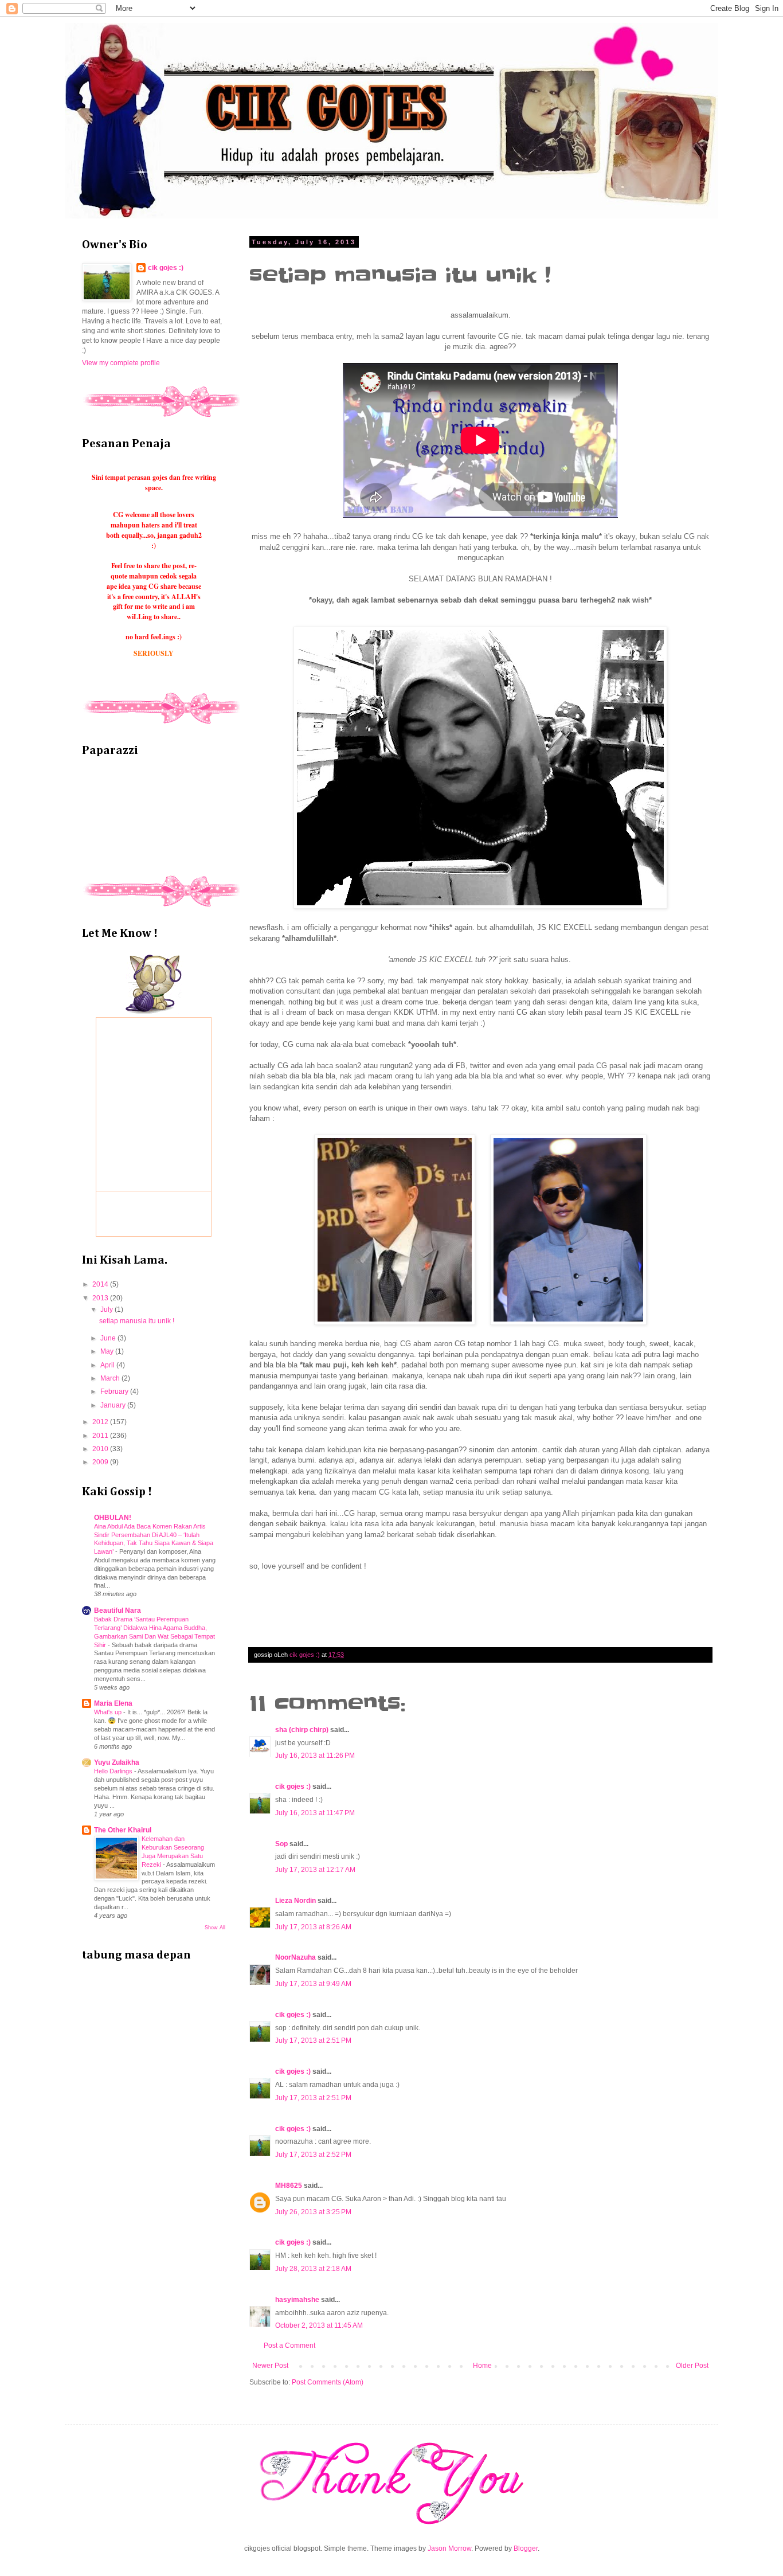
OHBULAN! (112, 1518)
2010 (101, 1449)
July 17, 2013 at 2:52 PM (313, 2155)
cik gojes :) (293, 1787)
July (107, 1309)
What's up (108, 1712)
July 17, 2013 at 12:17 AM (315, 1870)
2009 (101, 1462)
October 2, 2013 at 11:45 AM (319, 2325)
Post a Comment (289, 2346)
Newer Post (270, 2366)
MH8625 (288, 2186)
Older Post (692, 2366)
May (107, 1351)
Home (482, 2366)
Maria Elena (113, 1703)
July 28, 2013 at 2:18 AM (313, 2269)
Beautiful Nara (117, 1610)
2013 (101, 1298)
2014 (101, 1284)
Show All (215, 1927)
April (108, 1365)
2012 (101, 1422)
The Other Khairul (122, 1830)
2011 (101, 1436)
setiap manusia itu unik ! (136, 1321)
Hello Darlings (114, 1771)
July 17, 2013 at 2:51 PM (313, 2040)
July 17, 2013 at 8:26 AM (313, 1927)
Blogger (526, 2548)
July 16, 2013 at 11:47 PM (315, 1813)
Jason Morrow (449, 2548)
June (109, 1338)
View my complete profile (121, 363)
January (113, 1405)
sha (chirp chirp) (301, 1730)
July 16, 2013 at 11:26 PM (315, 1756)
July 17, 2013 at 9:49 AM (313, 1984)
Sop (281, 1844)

...

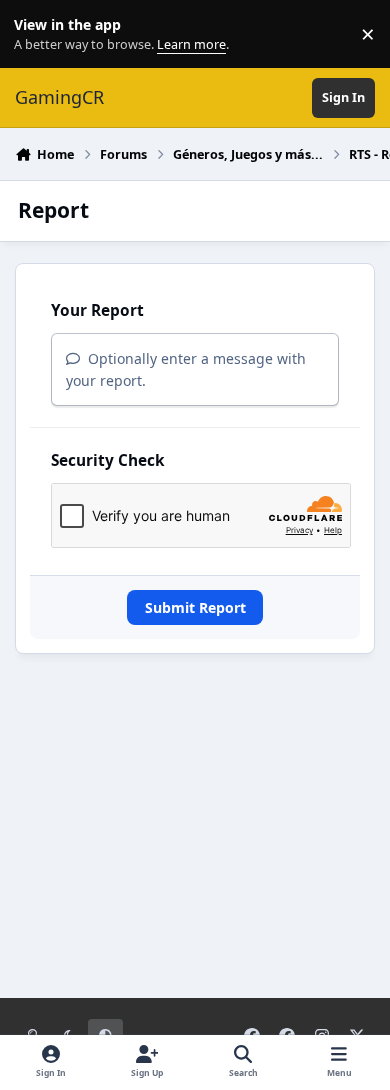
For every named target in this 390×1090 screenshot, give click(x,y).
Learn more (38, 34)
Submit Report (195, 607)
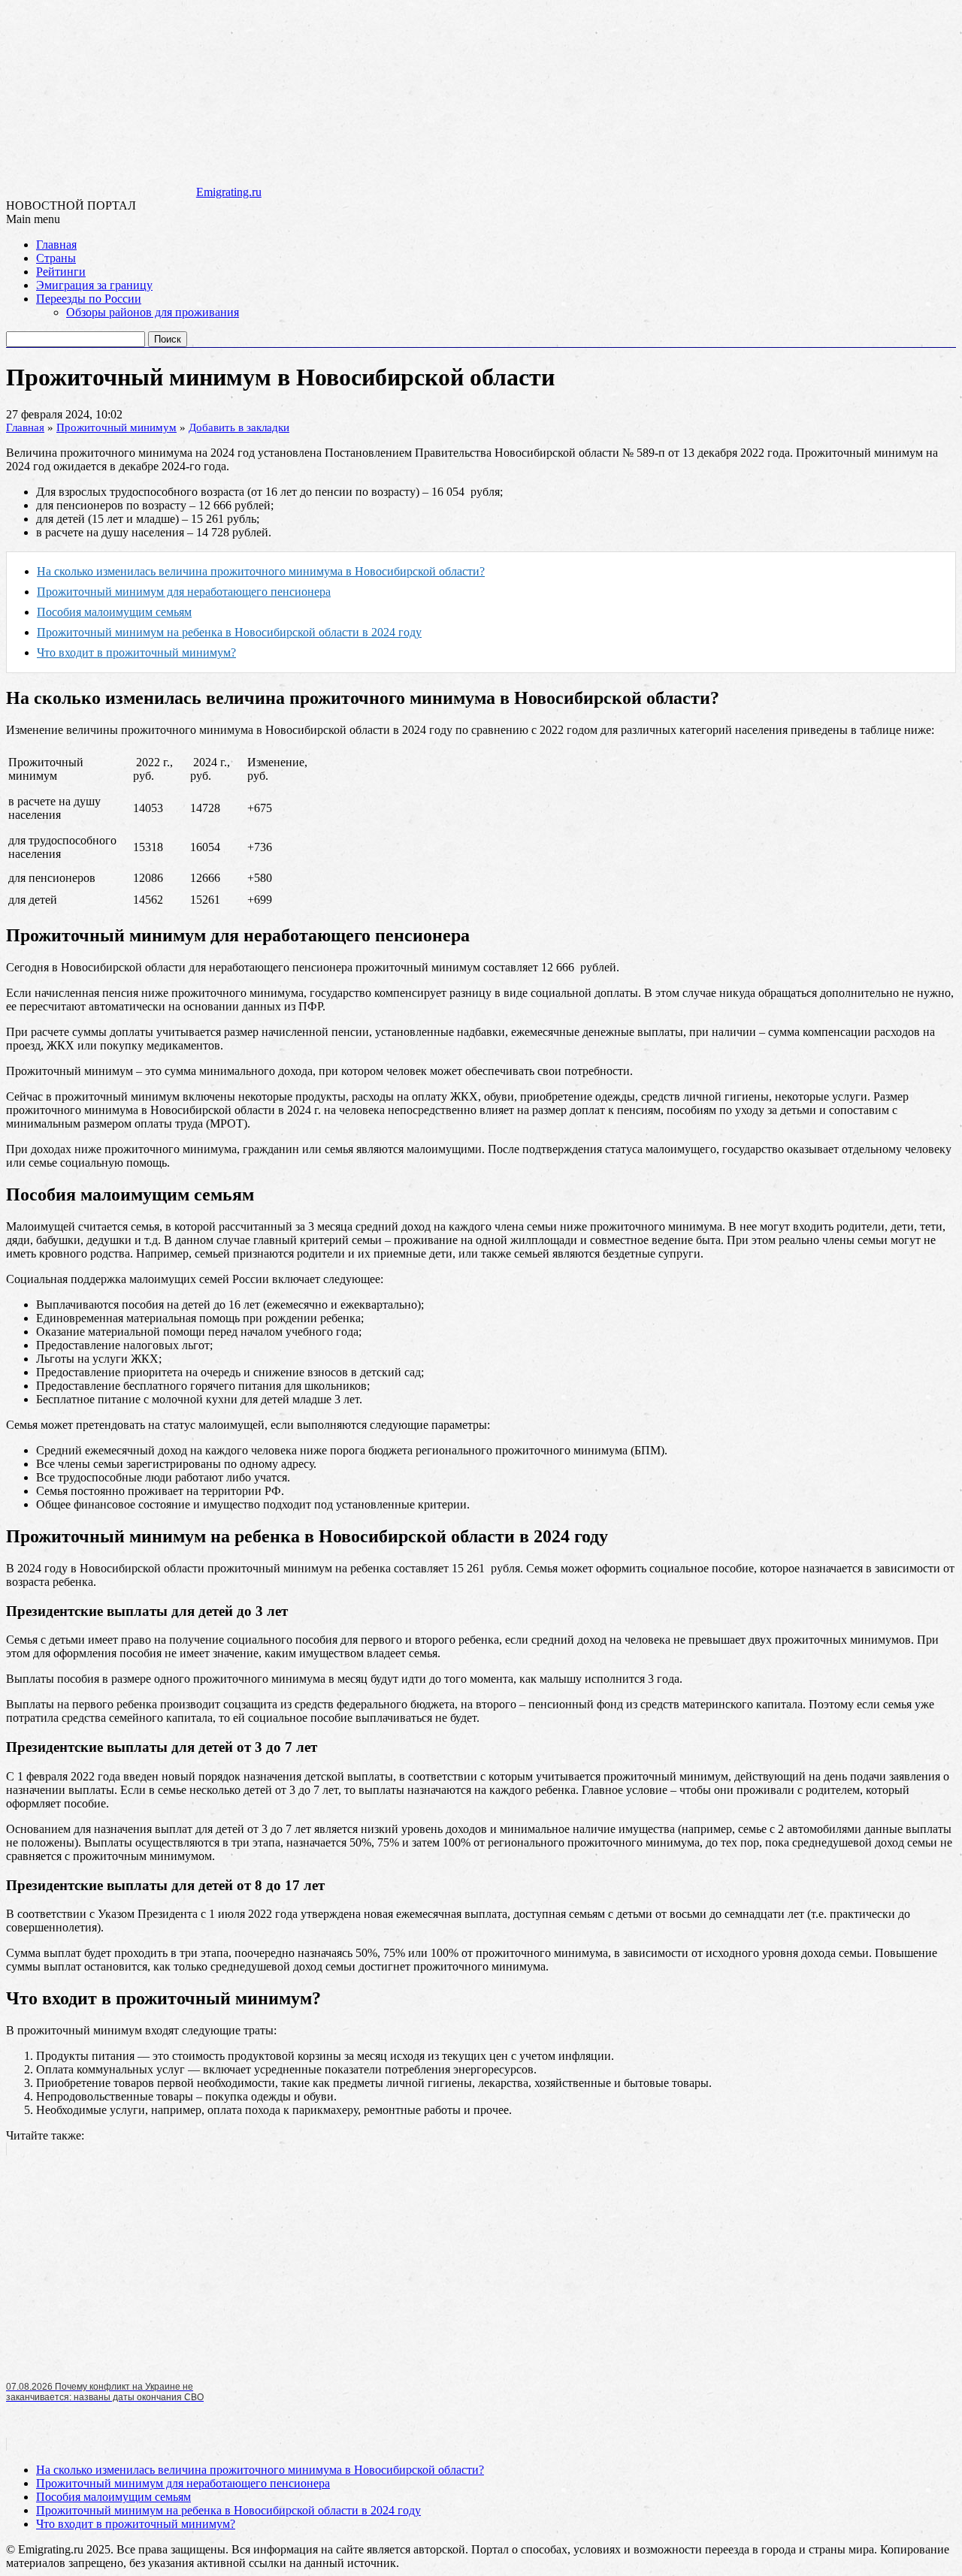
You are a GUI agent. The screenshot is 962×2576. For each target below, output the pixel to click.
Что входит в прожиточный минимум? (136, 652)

▸ TASK OBJECTIVE: The word "Post" appears in some of the lines above. Copy those lines.

▸ COMPLETED TASK:
Post a Comment (289, 2346)
Newer Post (270, 2366)
Older Post (692, 2366)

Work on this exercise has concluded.